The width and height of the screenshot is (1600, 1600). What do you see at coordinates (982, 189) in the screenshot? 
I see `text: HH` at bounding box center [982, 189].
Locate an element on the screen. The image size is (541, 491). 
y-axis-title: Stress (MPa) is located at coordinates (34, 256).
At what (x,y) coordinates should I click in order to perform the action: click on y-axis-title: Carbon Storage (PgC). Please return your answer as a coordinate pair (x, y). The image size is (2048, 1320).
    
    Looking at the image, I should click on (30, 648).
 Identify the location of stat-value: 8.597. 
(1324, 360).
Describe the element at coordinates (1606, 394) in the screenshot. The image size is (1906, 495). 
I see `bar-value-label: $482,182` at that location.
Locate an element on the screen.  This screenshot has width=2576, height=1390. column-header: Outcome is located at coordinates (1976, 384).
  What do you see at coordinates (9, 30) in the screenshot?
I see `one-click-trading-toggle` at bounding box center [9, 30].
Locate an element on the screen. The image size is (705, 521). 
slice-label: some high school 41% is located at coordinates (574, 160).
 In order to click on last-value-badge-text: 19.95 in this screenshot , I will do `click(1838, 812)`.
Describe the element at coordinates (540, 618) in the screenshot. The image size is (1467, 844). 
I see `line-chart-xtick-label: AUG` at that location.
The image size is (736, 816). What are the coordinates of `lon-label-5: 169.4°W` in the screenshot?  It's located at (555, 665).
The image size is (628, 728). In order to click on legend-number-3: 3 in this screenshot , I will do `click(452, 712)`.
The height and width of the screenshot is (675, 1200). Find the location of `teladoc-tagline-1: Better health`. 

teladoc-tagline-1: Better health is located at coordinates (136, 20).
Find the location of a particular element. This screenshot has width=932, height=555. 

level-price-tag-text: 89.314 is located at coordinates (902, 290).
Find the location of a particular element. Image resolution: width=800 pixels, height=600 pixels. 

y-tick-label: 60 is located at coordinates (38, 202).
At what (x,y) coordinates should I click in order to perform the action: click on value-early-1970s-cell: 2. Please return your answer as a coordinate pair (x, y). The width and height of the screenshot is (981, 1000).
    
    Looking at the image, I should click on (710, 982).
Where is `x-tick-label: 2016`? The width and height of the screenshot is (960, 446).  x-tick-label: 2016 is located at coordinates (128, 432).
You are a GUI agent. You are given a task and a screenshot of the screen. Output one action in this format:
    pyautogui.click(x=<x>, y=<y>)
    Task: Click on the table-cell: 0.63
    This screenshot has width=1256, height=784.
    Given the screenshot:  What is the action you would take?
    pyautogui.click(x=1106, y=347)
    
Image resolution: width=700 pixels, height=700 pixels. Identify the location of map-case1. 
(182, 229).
-=-=-=-=-
Could you copy every one of the records above line for line, with no changes at all?

### [Answer box]
The width and height of the screenshot is (1600, 1600). What do you see at coordinates (982, 189) in the screenshot? 
I see `text: HH` at bounding box center [982, 189].
Locate an element on the screen. The image size is (541, 491). 
y-axis-title: Stress (MPa) is located at coordinates (34, 256).
At what (x,y) coordinates should I click in order to perform the action: click on y-axis-title: Carbon Storage (PgC). Please return your answer as a coordinate pair (x, y). The image size is (2048, 1320).
    
    Looking at the image, I should click on (30, 648).
 Identify the location of stat-value: 8.597. 
(1324, 360).
Describe the element at coordinates (1606, 394) in the screenshot. The image size is (1906, 495). 
I see `bar-value-label: $482,182` at that location.
Locate an element on the screen.  This screenshot has width=2576, height=1390. column-header: Outcome is located at coordinates (1976, 384).
  What do you see at coordinates (9, 30) in the screenshot?
I see `one-click-trading-toggle` at bounding box center [9, 30].
Locate an element on the screen. The image size is (705, 521). 
slice-label: some high school 41% is located at coordinates (574, 160).
 In order to click on last-value-badge-text: 19.95 in this screenshot , I will do `click(1838, 812)`.
Describe the element at coordinates (540, 618) in the screenshot. The image size is (1467, 844). 
I see `line-chart-xtick-label: AUG` at that location.
The image size is (736, 816). What are the coordinates of `lon-label-5: 169.4°W` in the screenshot?  It's located at (555, 665).
The image size is (628, 728). In order to click on legend-number-3: 3 in this screenshot , I will do `click(452, 712)`.
The height and width of the screenshot is (675, 1200). Find the location of `teladoc-tagline-1: Better health`. 

teladoc-tagline-1: Better health is located at coordinates (136, 20).
Find the location of a particular element. This screenshot has width=932, height=555. 

level-price-tag-text: 89.314 is located at coordinates (902, 290).
Find the location of a particular element. Image resolution: width=800 pixels, height=600 pixels. 

y-tick-label: 60 is located at coordinates (38, 202).
At what (x,y) coordinates should I click in order to perform the action: click on value-early-1970s-cell: 2. Please return your answer as a coordinate pair (x, y). The width and height of the screenshot is (981, 1000).
    
    Looking at the image, I should click on (710, 982).
Where is `x-tick-label: 2016`? The width and height of the screenshot is (960, 446).  x-tick-label: 2016 is located at coordinates (128, 432).
You are a GUI agent. You are given a task and a screenshot of the screen. Output one action in this format:
    pyautogui.click(x=<x>, y=<y>)
    Task: Click on the table-cell: 0.63
    This screenshot has width=1256, height=784.
    Given the screenshot:  What is the action you would take?
    pyautogui.click(x=1106, y=347)
    
Image resolution: width=700 pixels, height=700 pixels. Identify the location of map-case1. 
(182, 229).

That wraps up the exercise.